できるやつ、というのがいます。
だいたいは出る釘だったりして、いろいろ打たれたり、打たれても打たれていること自体に気づかないくらいに強靭だったり、まあいろいろなケースがありますが、ともかく仕事ができるやつ、常に創造的な人、どうやってもアイデアが枯渇しない人間といった人が一部に確かにいる。
逆に、そうでない人も、まあ普通にいるわけで、特に科学技術や基礎研究に関しては、違いは歴然としています。
・・・いや、確かに歴然とした違いがあります。が、その違いが何か? と問われると、必ずしも明確に答えられるわけではない。
いったい両者の何が違うのか?「研究倫理」を考える文脈の延長で「優等生」と「地アタマ」というポイントに光を当てて考えてみたいと思います。
必ずしも優等生の地アタマが良いわけではない
東京大学で教えるようになってかれこれ16年、単に音楽家だけの生活であれば絶対に経験できなかったことがたくさんあります。その最たるものは「多数の秀才を教える」という経験でしょう。

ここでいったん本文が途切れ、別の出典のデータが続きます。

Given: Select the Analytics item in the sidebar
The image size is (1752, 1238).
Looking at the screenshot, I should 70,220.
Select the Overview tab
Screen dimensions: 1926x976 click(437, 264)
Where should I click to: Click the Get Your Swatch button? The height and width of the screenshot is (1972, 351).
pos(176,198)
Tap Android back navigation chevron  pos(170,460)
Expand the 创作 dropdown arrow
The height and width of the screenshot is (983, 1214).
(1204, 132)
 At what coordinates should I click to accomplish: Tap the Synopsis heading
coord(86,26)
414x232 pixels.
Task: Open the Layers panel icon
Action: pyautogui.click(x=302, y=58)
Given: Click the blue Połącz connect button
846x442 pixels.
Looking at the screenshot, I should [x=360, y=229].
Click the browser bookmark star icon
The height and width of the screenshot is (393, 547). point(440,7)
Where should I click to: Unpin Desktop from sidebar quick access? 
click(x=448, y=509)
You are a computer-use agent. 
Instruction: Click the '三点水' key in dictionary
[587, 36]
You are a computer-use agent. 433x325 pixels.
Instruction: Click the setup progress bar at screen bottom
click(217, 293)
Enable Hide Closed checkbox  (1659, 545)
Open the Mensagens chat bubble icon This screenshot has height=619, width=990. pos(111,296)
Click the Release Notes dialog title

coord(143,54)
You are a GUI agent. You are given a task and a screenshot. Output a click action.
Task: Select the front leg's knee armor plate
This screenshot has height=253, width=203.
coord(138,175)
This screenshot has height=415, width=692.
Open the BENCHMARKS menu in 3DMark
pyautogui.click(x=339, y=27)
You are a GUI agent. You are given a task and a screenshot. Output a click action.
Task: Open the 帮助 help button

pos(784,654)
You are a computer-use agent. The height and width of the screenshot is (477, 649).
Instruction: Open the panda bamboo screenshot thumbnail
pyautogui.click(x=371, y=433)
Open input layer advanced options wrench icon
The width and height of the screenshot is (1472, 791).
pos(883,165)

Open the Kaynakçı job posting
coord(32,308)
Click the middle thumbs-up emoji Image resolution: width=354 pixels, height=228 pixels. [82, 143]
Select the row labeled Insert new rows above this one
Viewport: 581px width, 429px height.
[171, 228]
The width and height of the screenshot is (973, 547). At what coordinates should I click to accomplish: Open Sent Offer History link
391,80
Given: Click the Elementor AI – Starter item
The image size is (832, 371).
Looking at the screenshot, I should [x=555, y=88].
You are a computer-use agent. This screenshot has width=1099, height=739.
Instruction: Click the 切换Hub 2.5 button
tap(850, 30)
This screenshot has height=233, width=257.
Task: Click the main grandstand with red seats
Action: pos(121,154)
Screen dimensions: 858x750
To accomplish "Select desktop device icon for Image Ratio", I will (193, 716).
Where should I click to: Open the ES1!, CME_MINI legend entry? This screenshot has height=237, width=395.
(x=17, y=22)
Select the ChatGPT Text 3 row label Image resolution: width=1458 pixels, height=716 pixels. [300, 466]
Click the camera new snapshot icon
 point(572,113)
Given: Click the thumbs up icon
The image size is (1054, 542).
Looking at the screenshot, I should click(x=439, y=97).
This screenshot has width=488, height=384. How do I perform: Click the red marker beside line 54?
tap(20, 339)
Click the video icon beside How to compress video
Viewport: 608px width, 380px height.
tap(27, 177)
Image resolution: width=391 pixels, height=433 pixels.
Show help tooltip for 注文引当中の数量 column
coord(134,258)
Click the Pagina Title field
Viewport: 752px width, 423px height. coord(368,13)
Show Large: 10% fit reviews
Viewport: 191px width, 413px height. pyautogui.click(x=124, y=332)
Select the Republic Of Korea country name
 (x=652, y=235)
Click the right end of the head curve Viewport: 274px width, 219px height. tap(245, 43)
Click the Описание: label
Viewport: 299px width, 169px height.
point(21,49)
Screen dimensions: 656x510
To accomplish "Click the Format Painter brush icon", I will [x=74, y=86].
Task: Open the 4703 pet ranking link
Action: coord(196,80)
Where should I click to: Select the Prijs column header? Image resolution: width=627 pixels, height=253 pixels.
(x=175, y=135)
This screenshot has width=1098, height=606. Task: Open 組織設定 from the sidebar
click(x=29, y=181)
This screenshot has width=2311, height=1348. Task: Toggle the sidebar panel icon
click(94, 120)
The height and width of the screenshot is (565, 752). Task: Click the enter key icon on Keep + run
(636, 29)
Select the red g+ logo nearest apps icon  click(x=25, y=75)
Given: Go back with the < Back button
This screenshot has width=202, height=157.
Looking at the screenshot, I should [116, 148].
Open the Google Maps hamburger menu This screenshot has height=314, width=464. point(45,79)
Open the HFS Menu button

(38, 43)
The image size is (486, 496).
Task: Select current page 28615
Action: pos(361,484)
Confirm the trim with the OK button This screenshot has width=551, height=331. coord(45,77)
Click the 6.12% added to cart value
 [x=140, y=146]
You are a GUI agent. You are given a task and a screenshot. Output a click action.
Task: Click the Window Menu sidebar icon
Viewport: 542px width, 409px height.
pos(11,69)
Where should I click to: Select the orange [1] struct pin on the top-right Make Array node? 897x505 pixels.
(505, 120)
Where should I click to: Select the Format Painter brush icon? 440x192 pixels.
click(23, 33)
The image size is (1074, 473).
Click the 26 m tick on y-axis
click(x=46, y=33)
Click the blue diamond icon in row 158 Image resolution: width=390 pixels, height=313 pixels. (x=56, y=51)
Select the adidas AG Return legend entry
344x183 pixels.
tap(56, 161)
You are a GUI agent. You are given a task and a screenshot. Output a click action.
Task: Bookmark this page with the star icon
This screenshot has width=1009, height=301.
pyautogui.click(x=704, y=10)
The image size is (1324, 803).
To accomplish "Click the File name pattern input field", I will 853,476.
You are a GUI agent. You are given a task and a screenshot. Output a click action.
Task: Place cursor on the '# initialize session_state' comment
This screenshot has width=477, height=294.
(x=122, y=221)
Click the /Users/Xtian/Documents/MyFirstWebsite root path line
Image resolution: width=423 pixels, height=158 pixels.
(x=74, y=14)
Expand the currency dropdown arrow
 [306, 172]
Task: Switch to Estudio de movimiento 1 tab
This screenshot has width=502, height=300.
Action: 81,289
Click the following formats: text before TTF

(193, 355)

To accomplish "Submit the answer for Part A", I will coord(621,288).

通算すれば1000と言うより1万のオーダーに近い、きちんと勉強すれば優秀であるだろう学生たちを教えてみて、正直に思うのは「近年、初見の問題に対処できる学生が減ってきた」という傾向です。
どういうことか?
事前に「傾向と対策」をしっかり教え、真面目にそれを復習してマスターしてくる、真面目で地道な努力家は、いまも昔もいるのです。